Frans Swanepoel Lecture

When:
Thursday,
7 June 2018

Listen

Frans Swanepoel

Towards Zero Hunger (SDG2) in Africa

A public lecture by Frans Swanepoel, Research Professor, Centre for Advancement of Scholarship, University of Pretoria, South Africa and 2018 UWA Institute of Advanced Studies Visiting Fellow. 

Currently there are 1.3 billion people in Africa; more than five times the population in 1950. By 2050, Africa’s population will double to 2.6 billion, eventually reaching 4.2 billion by the end of the century – just about the entire world population in 1977. Africa is also the world’s most food insecure continent, with relatively low levels of agricultural productivity, low rural incomes, high rates of malnutrition, and a significantly worsening food trade balance. Ironically Africa has sufficient land, water and human resources to be a substantial contributor to the world’s food balance sheet, and to contribute to the growing global demand for both food staples and higher value added food, as well as to energy markets. Agriculture and the food sector also present significant opportunity for employment and wealth creation. This critical role of agriculture in fostering sustained competitiveness and profitability in the sector, in the face of a world economy that is rapidly transformed into a knowledge and network economy is acknowledged both within the scientific community and in Governments at large. Without question, agriculture and capacity strengthening are now back on the development agenda as Africa refocuses towards achieving the Sustainable Development Goals (SDGs). African agriculture has a number of major strengths, but also faces a significant number of challenges, a set of unique opportunities. Africa has now entered a development stage where some analysts are taking a more positive outlook and narrative as opposed to the traditional ‘Afro-pessimism’ of the last five decades. A new school of thought is emerging, one that recognises that Africa is in a better position to help itself be food secure moving forward – agriculture has started growing, albeit slowly but sustainably over the last decade. However, a number of interesting trends distinguish the economic growth of Africa from other continents. The dominant growth detected here is by small intermediary groups who are responding to rapid urbanisation and the growing ‘middle-class’. Strategies to support growth in sustainable agriculture should thus be responsive to these trends in order to vastly improve food security on the African continent.

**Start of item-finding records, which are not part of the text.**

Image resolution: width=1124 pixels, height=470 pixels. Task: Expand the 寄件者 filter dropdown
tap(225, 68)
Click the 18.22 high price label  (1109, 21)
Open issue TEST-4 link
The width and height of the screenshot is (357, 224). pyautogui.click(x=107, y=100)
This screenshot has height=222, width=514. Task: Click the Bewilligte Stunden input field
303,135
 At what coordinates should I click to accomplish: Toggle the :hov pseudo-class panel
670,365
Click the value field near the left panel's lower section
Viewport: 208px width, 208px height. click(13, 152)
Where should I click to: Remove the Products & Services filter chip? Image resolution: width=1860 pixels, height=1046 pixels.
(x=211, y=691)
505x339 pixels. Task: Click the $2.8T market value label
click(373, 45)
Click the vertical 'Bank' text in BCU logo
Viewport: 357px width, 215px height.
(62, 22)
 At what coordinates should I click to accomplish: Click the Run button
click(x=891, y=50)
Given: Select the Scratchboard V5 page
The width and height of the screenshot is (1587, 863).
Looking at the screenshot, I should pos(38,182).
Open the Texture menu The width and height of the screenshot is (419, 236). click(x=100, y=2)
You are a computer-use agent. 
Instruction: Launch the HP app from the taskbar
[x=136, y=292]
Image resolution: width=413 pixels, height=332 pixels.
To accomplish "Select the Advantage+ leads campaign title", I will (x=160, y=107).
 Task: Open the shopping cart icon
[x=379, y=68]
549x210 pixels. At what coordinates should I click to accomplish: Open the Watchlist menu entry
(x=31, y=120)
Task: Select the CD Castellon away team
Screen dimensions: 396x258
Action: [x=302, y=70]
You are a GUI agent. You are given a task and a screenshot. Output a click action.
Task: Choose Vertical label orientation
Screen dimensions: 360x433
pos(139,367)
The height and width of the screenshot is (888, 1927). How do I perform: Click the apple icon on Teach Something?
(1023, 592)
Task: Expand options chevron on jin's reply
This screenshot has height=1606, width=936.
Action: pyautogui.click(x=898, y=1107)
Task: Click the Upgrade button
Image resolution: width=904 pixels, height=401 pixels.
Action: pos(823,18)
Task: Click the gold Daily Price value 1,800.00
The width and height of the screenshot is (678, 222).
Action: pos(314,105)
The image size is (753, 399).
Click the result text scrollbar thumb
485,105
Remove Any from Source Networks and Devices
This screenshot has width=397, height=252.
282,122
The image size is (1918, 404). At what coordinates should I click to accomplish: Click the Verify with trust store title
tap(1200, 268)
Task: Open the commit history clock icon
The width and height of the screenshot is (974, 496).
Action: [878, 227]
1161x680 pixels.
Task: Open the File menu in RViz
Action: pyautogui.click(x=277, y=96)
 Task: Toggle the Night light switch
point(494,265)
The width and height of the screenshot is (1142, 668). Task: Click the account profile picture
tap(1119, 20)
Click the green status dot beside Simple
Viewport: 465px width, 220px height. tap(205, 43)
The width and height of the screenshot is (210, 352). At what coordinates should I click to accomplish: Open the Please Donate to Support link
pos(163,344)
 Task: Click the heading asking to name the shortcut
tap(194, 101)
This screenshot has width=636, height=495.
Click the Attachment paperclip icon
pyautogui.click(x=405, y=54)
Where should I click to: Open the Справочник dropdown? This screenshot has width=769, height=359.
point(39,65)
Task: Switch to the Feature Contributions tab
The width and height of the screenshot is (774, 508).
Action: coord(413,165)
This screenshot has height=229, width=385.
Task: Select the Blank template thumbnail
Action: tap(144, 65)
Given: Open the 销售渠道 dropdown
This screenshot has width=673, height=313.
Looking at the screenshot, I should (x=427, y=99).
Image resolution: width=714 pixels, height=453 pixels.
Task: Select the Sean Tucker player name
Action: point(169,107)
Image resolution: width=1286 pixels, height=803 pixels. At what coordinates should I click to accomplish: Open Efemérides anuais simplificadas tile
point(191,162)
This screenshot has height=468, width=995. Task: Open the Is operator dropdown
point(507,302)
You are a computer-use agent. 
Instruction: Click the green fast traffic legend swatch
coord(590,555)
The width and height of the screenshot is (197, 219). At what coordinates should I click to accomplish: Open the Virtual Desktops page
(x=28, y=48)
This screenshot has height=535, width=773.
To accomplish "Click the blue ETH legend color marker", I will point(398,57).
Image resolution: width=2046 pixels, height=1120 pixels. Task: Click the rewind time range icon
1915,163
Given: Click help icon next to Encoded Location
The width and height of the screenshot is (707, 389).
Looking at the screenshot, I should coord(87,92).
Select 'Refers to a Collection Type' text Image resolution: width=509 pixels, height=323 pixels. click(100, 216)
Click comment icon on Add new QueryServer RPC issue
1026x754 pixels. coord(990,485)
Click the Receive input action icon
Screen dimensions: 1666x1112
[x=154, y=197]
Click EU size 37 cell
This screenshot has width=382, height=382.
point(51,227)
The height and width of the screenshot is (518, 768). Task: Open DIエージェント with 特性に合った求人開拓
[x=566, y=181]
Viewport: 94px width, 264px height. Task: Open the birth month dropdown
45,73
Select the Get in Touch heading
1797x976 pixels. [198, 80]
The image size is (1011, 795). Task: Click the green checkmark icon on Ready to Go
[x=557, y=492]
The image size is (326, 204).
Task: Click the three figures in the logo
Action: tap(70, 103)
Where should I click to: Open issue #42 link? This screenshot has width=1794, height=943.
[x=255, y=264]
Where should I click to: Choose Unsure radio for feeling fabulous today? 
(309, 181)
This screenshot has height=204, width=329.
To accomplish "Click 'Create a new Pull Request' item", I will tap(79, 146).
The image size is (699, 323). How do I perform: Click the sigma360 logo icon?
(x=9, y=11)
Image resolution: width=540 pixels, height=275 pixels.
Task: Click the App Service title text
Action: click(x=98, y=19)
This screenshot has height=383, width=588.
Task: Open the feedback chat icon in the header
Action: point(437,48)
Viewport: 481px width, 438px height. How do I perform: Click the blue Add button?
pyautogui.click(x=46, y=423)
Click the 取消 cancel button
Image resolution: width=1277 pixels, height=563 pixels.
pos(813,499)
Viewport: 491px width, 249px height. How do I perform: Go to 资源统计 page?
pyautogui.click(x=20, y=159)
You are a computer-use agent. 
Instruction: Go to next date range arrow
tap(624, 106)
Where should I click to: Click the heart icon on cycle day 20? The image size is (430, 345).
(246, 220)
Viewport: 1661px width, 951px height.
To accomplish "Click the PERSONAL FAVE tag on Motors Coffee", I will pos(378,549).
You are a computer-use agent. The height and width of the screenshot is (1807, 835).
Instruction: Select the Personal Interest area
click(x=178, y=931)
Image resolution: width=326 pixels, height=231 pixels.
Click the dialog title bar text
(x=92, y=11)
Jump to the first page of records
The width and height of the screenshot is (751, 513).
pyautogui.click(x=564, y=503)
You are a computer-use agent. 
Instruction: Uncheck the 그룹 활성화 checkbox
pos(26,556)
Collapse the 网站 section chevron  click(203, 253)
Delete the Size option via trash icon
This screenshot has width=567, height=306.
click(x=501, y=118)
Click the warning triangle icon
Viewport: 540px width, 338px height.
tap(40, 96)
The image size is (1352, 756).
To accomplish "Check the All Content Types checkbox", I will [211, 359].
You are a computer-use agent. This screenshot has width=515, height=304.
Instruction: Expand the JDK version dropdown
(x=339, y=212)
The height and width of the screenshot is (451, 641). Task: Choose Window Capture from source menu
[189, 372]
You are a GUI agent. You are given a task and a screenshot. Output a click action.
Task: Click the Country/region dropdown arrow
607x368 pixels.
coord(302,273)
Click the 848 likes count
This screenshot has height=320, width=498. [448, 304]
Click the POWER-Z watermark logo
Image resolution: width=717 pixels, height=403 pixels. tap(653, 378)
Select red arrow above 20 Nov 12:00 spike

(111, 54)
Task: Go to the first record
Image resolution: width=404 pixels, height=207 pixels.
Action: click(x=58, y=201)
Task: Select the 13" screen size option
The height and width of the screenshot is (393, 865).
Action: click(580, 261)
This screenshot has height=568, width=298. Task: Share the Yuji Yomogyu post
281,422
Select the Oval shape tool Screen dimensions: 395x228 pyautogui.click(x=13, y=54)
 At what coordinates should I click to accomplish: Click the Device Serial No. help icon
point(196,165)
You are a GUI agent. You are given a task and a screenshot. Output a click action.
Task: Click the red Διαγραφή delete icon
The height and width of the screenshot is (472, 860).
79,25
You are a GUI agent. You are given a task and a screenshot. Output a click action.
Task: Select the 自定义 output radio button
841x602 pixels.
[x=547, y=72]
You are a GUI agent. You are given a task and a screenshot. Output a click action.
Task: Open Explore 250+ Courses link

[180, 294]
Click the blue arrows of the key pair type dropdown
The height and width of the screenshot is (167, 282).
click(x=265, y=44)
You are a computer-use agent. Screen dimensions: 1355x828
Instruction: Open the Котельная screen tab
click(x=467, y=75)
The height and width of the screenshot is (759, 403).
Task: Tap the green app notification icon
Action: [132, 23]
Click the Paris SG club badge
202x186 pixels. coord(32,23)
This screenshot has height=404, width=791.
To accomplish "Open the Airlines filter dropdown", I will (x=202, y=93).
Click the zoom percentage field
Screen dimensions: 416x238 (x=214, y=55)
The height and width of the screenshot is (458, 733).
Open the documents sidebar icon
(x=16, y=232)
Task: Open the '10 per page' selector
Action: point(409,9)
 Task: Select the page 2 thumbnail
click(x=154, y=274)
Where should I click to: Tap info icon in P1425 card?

Frans Swanepoel is Professor of Agricultural Transformation in Africa at the University of Pretoria (UP), South Africa (SA), where he also serves as Director: Strategic International Partnerships. He is former Deputy Vice-Chancellor and Professor at the Institute for Poverty, Land and Agrarian Studies (PLAAS) at the University of the Western Cape (UWC) SA. He is a Visiting Fellow at the Institute for African Development (IAD), Cornell University, USA. He serves on the boards of a number of high-level continental bodies, incl. the Food Agriculture and Natural Resources Policy Analysis Network (FANRPAN), the African Women in Agricultural Research and Development (AWARD), and the Regional University Forum for Capacity Development in Agriculture (RUFORUM). He is a member the Academy of Science of South Africa (ASSAf), and a Fellow of the Ugandan National Academy of Sciences (UNAS). He was a Senior Fulbright Fellow at Cornell University (2008-2009). He obtained all his degrees [BSc, BSc Agric (Hons) and MSc Agric] with distinction. He researched at Texas A&M University and University of the Free State, SA for his PhD. His research interests include African food systems, research leadership and capacity development and partnerships and networking in Africa. He has published extensively, and has been chief-editor for three books, including: Towards Impact and Resilience: Transformative Change in and through Agricultural Education and Training in sub-Saharan Africa by Cambridge Scholars Publishing, UK in collaboration with IAD at Cornell University.